Welcome to our newest feature, Monthly Marine Happy Headlines! Each month, we spotlight several marvellous marine discoveries, spreading ocean joy around the globe. From conservation success stories to empowering community action, the discovery of new species, and ground-breaking research articles, join us for some ocean joy!

Headline 1 – Conservation success for humpback whale populations found along the California coast

December marked the 50th Anniversary of the U.S. Endangered Species Act, a law that works to protect  animals and plants threatened with extinction, and to preserve their habitats. 

Established in 1975, and the world’s largest marine mammal hospital, The Marine Mammal Center works extensively with threatened and endangered marine mammals and aims to advance global ocean conservation through rescue and rehabilitation, scientific research, and education. One of their many projects is the monitoring of threatened humpback whale populations found along the California coast, and taking action to protect them. In December the centre was pleased to report that 9 of the 14 populations were successfully removed from the endangered species list after decades of conservation efforts. 

Headline 2 – UNEP launches global targets and funding for coral reef conservation

Announced early December 2023 is the positive news that the United Nations Environment Program (UNEP) will launch a new initiative, the ‘2030 Coral Reef Breakthrough’. The Coral Reef Breakthrough will include the world’s first targets for action and financial commitments from both private and public leaders with regards to coral reef conservation. 

Whilst coral reefs cover <1% of the ocean floor, they support around 25% of all marine life, and around 500 billion people worldwide rely on them. From storm protection to food and livelihoods, coral reefs are an integral ecosystem. However, according to the Intergovernmental Panel on Climate Change (IPCC), 14% of our coral reefs have been lost since 2009. If global warming reaches 2ºC, it is estimated that 99% of our coral reefs will die. 

Consequently, this initiative has been welcomed by conservationists worldwide. It aims to secure the future of at least 125,000 km² of shallow-water tropical coral reefs with a minimum investment of US$12 billion to support the resilience of more than 500 million people around the world by 2030.

The advances were developed in collaboration with the United Nations High-Level Climate Change Champions (HLCC), the International Coral Reef Initiative (ICRI) and the Global Fund for Coral Reefs (GFCR), with support from the government of Sweden and the principality of Monaco.

Headline 3 – Zebra sharks return to Indonesian waters thanks to ‘rewilding’ project

Once abundant in the clear waters around Indonesia’s Raja Ampat islands, zebra shark populations began to drastically decline in the 1990s due to unregulated fishing.

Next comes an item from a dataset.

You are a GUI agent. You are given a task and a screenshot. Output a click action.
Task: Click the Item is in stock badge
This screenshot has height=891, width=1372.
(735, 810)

Classified worldwide as endangered, and nearly (locally) extinct in certain areas, like Raja Ampat, a new collaborative effort, involving 19 countries and led by the ReShark organisation, is implementing a ‘shark rewilding’ project in Raja Ampat’s waters.

Rewilding is the process of returning an area of land to its natural uncultivated state (used especially with reference to the reintroduction of species of wild animal that have been driven out or exterminated) and whilst it is not a new practice, this is the first time that it has ever been attempted with a shark species! The breeding project involves two male zebra sharks named Leo and Gohan, and two females named Zimba and Kaya. After mating, the female sharks lay their brown, leathery eggs, and the aquarium carefully monitors their development. Once movement is spotted, the eggs are carefully transported to Raja Ampat and placed in purpose-built hatcheries, overwater huts equipped to facilitate their acclimatization to Indonesian waters.

Headline 4 – Unlimited fines introduced for companies that pollute the UK environment

The UK Environment Agency has decided to scrap the £250,000 cap on fines for organisations that pollute Britain’s waterways and natural habitats. This includes sewage, and agricultural waste and will affect all companies with environmental permits, including water and waste companies, and the agricultural sector. 

This move is welcomed by many campaigners who have asked for large companies, such as water companies, to be held to account. 

Headline 5 – Electric eels can alter the genes of tiny fish larvae with their electric shock

The electric eel is the biggest power-making creature on Earth – it can release up to 860 volts, which is enough to run a machine. In a recent study, a research group from Nagoya University in Japan found electric eels can release enough electricity to genetically modify small fish larvae. The researchers’ findings add to what we know about electroporation, a method in which genes can be transported using electricity.